While we are aware that some may want certain cards from Modern to be unbanned, it would
make the format more complex than necessary and difficult to follow.
When making exceptions to cards, we run the risk of creating a kitchen table ban list and not clearly defining the Traditional format; e.g., One with Nothing is hardly powerful in Pauper, but since it was never a common, it cannot be played in Pauper due to its format's rules.
We are considering the possibility of running our own ban list after the format gains traction.

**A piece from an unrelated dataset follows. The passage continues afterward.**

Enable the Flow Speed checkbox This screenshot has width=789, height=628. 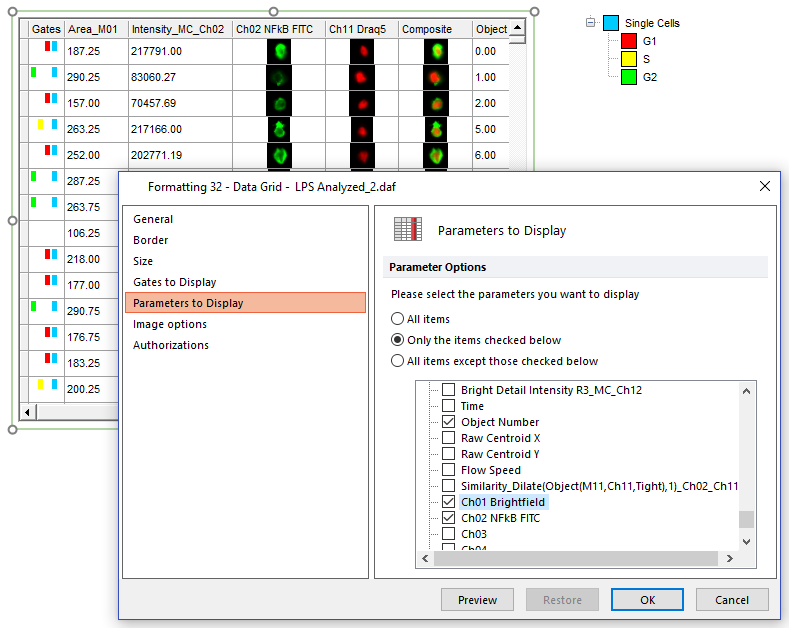click(448, 470)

Starting with Ethiopian BIRRRR we've started experimenting with banlists and more deckbuilding rules, thanks to Eternal Witness.
Why the Planeswalker ban?
Planeswalkers are banned because they represent a design within the game that inherently generates too much immediate value, and are difficult to remove or interact with. Some Planeswalkers, like Teferi, Time Raveler and Nissa, Who Shakes the World, have effects that bounce creatures or create creatures, giving them a built-in way to protect themselves the moment they hit the battlefield, and nullifying creatures as a form of removal for them. Because they are played at sorcery speed, the player playing them will have priority after playing them, allowing them to get value out of them before the other player has a chance to respond, effectively nullifying certain forms of interaction that the other player may have for them, such as Fry and Lightning Bolt. The only efficient removal for them require black (e.g., Assassin's Trophy, The Elderspell, and Thoughtseize), meaning other colors are shafted in terms of having an effective way to deal with them. In addition, Richard Garfield himself dislikes Planeswalkers conceptually.